ただし、俺はTGSAセミナーを聴かず、先週できなかったCooper本講読を優先させてもらう。内容は第8章の後半。ゲーデルの不完全性定理を計算論の観点から証明するもの。証明はわかりよくなるが、しかし結果は少し粗くなり、ロッサーの改良や第二不完全性定理へ向かう筋道が見えなくなる。そこで、その部分を俺があとで補足した。増長天さまがそのアイデアに感心していた。

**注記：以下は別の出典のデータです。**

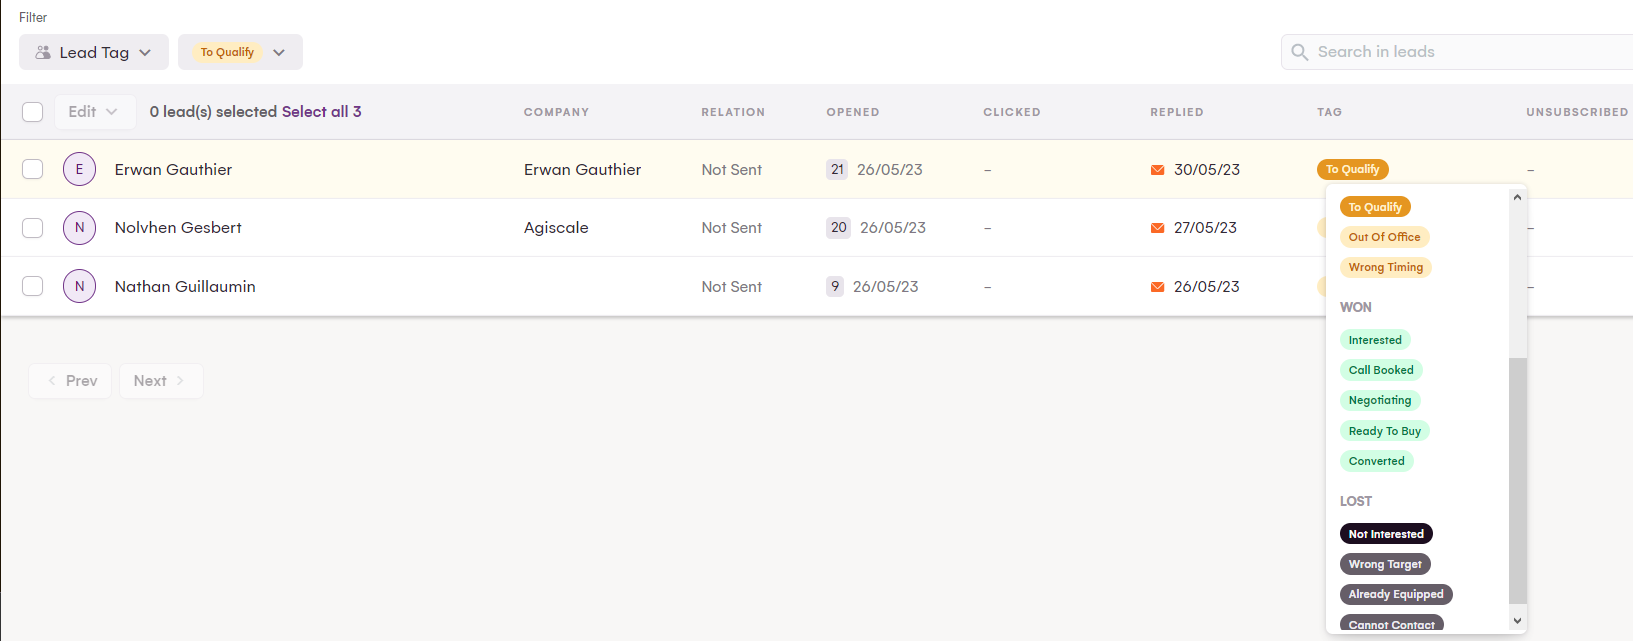The height and width of the screenshot is (641, 1633).
Task: Click Nolvhen Gesbert's reply envelope icon
Action: tap(1157, 228)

Cooper本講読ゼミが済んだら、急いで南堀端へ移動してTGSAセミナーの出席者に合流し、アミティエで会食。


2017年3月1日(水)はれ

思うところあって、ある古い論文をTeX化する作業。

イタリック補正の使用例

英語の数学論文では、定理などのステートメントは慣例上イタリック体 (例:Italic font style looks like this.) で組まれる。地の文の文字が右へ傾斜するわけだが、数学記号のなかには傾斜しないものもたくさんある。それで、f のような背の高い文字が傾斜しているあとに傾斜しない数学記号が来ると、文字と記号が近付きすぎるきらいがある。そこで TeX では各フォントの各文字にそれぞれ「イタリック補正」という量が定められている。これを入れて調整することで、文が多少なりとも読みやすくなる。

数式用イタリックフォントと文章用イタリックフォントの比較

数式に出てくる変数名などの文字には原則として数式用イタリックフォント (Math Italic) が用いられる。数式用イタリックフォントと地の文のイタリックフォントは少しだけ字体が違うのだけど、この画像でもわかるように、けっこうまぎらわしい。もっとも、これはTeXだけの問題ではなくて、英文の電子メールで数学の話をしている時なども悩みのタネになる。

あともうひとつ。TeXでいろいろなフォントを利用するのが簡単になってきたのは喜ばしいことではあるが、だからといって数式などで珍妙な記号を濫発するのは慎しみたい。書き手が組版テクノロジーを駆使して書いた文書であっても、読む側は百年来変わらぬ紙とペンで内容を追いかけなければならないからだ。記号が足りないというのも本当なのだろうけど、数式にドイツ風のひげ文字が出てくるたびに泣いている俺としては、凝った記号はなるべく使ってほしくない。せいぜい♢とか♣︎くらいまでにしておいてほしい。そういえば、『キューネン数学基礎論講義』では、数式番号が✌︎になっている箇所があったし、同じくKunenの論文には「証明終」の印が☕︎になっているのがあった。まあ、数学的なコンセプトを表わす記号でなく他の記号で代用してさしつかえないから、これはまだ許せる。『キューネン数学基礎論講義』でモデルの記号を古めかしいひげ文字で書いていたのには閉口したけど。